◆ Exercises:
a) Summarize the discussion of what makes engineers productive in two sentences.
b) List every activity that the discussion of engineer productivity names as a way the most productive engineers communicated.
c) Continue the discussion of engineer productivity from its last comment.
Begin Text to read
Bell[1] ran a study to find out what the most productive engineers did differently from their peers. The answer was communication. They did a lot more of it. They bounced ideas with co-workers, they validated solutions with customers, they did their own research, and so on.
While I have no doubt attention is important (much like a luck stat, it affects everything you do), it might be a bit premature to declare it the most valuable asset without additional evidence than personal anecdote!
[1]: Or some other phone giant -- I keep misplacing this citation so if someone knows what I'm talking about please hand me a reference.
I’d be wary of applying causation based on that correlation. When you are the expert, people come to you for things. You communicate more, but that’s not what made you the expert.
I’d posit that attention and communication are both secondary to core competency in software development. My guess is that information synthesis and lateral thinking are the core competencies of great engineers. I don’t think you can get the information you need or as much lateral thinking without attention and communication, but that doesn’t mean they are the core competency.
End Text to read
Begin Supplied data
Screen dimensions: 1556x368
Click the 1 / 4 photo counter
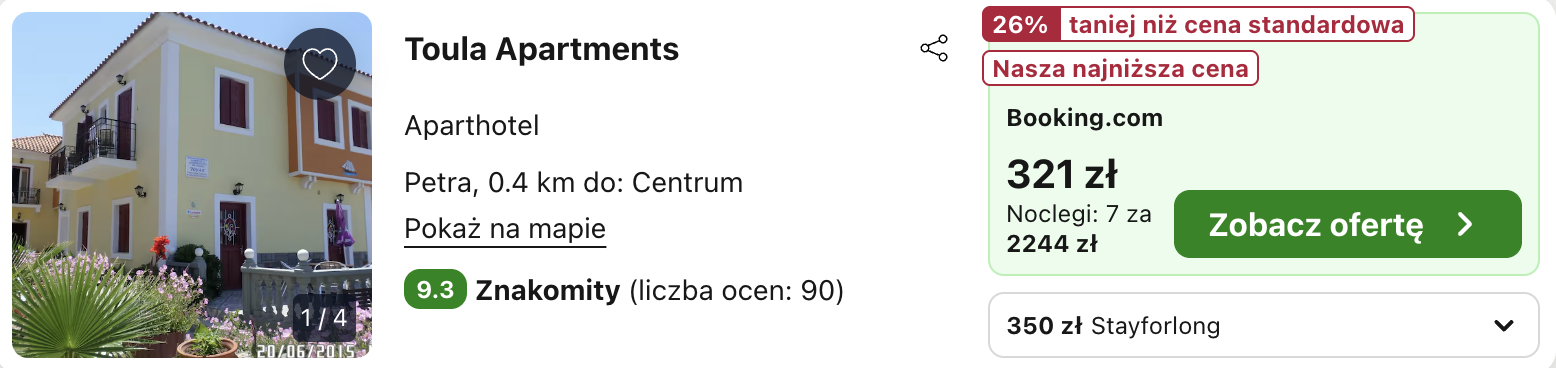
End Supplied data
◆ Answer set:
a) A study credited to Bell found that the most productive engineers communicated far more than their peers, while one commenter holds that calling attention the most valuable asset is premature without more than personal anecdote. Another commenter warns against reading causation into the study's correlation, because experts communicate more since people come to them, and proposes information synthesis and lateral thinking as the core competencies of great engineers.

b)
- Bouncing ideas with co-workers
- Validating solutions with customers
- Doing their own research

c)
I'm not sure causality goes that way. You communicate more if you are better at the technical parts. If you can solve most of the problem in your head and in that way predict most of the things you need before you start working you just go and ask for that information from everyone. However if you are worse on the technical side you will need more time working on the task before you have anything to talk about, and you might even miss some of the issues completely.
Forcing the second kind to communicate more wont make him better, it will make him worse. He will need to build up his technical skills before communicating more actually helps.
In my current project, we are basically coerced into pairing nearly 100% of the time and it takes active resistance not to pair on every single little thing like "remove this item from the list in the docs". Yep, it's that extreme.
In my personal experience and opinion, pairing makes sense for knowledge distribution and figuring out something hard together. Or onboarding, getting a project newbie up to speed for a couple of weeks.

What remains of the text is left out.